Once upon a time the decorum of the English murder mystery made it more mystery than murder. But Dashiel Hammet and Raymond Chandler changed all that. Their books put true death into life and made the gloom of the Pacific coast's sun-blessed cities the landscape of the modern morality tale.

It was cinema that sensualised the murder mystery and created film noir as a genre, the great movie form of the Forties. But film noir never really survived the arrival of technicolour in the cinema; all that bright light was no good to the necessarily twilight world of film noir, whose imprimatur had been the association between dark and danger.

Like the black and white movie musicals of the Thirties, film noir was a white world. Black people were neither victims nor culprits; if they were there at all, they were bystanders, bellboys, cooks and janitors. Now Mosley has challenged contemporary

stereotypes of black men and a white genre. His first murder story, Devil in a Blue Dress, is being made into a movie by Jesse Beaton, who produced the brilliantly dangerous One False Move.

His fourth murder mystery, Black Betty, just published in Britain, reinterprets the Sixties through the filter not of black power, but black fear.

Mosley's father was a janitor. His hometown was the Los Angeles of film noir that became Watts and then South Central, seedy Santa Monica and deadbeat Venice Beach - before it became bright and beautiful again.

The black people of the Forties who shined shoes, collected garbage, built cars and aeroplanes, cooked and sang are his people.Mosley's investigator, Easy Rawlins, is infused with his own father's life story. He loves his character. He loved his father. He often talks about the one great certainty in his life - that he always knew he was loved by his father.

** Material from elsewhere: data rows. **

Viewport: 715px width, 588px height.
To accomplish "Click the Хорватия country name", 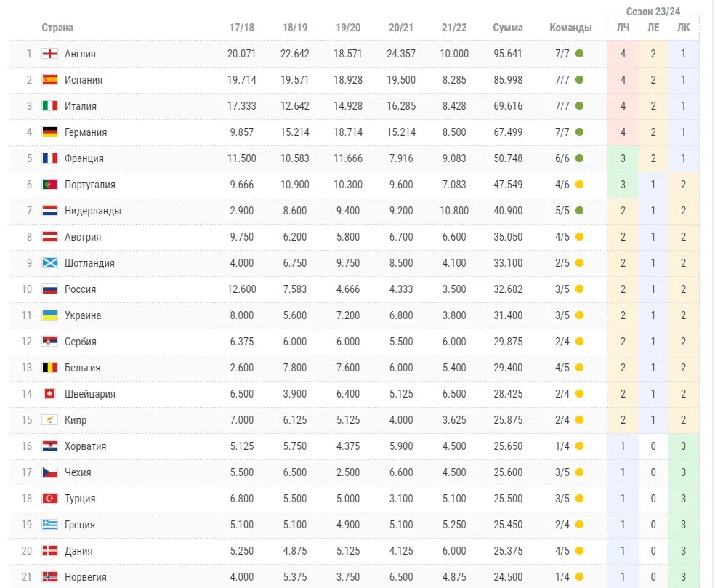I will (85, 446).
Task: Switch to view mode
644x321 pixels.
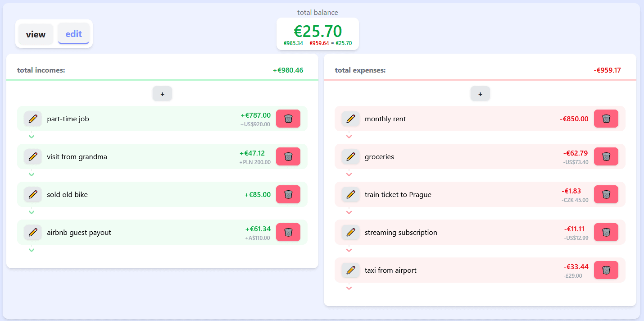Action: click(x=36, y=34)
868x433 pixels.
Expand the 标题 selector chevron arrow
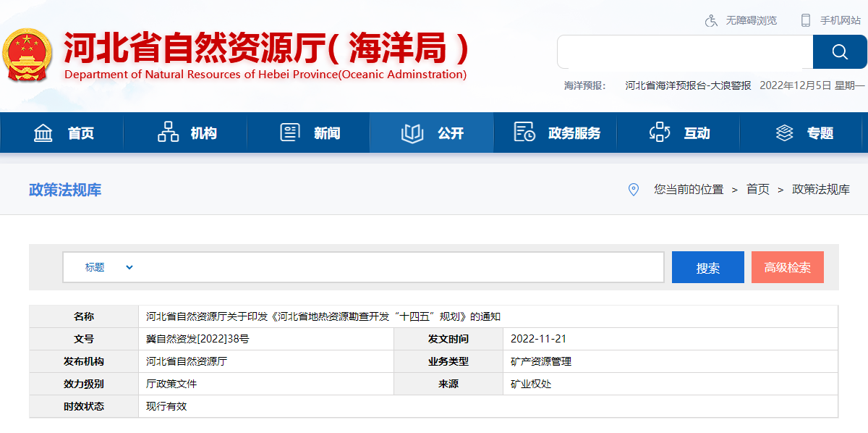coord(129,266)
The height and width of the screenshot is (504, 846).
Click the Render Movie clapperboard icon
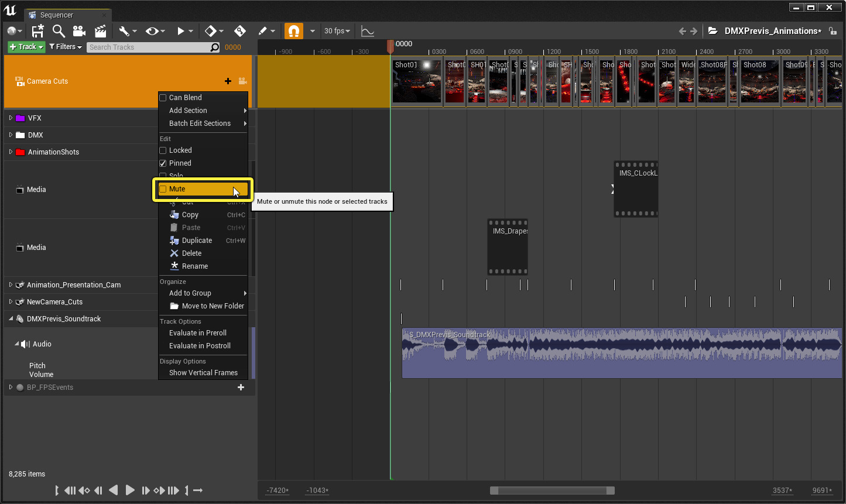coord(100,30)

Mosley is an affable, gentle man with a certain laughing lightness of being - a black man whose life with a black father and a white, Jewish mother mirrors the multiple identities that his home town, LA, finds unbearable.

His beloved main man, Easy, fits no familiar form of black or white masculinity, and yet he is nothing if not a man. Nor does he fit the template of film noir man: the itinerant investigator, vaguely homeless, hard-drinking and hard-boiled, with no priorcommitments, no neighbourhood, no children, whose relatives are distant and wives are ex, whose loyalties are sustained by favours, not love.

The genre wrestles with seekers after truth whose masculinity is endlessly under threat, who are hurt, shot, sad, lonely and yet ultimately triumphant.

Easy, by contrast, is a reluctant inquirer: he starts looking into things for money when he loses his job in an aircraft factory. His violence is always frightened, mediated by his memory of the Second World War.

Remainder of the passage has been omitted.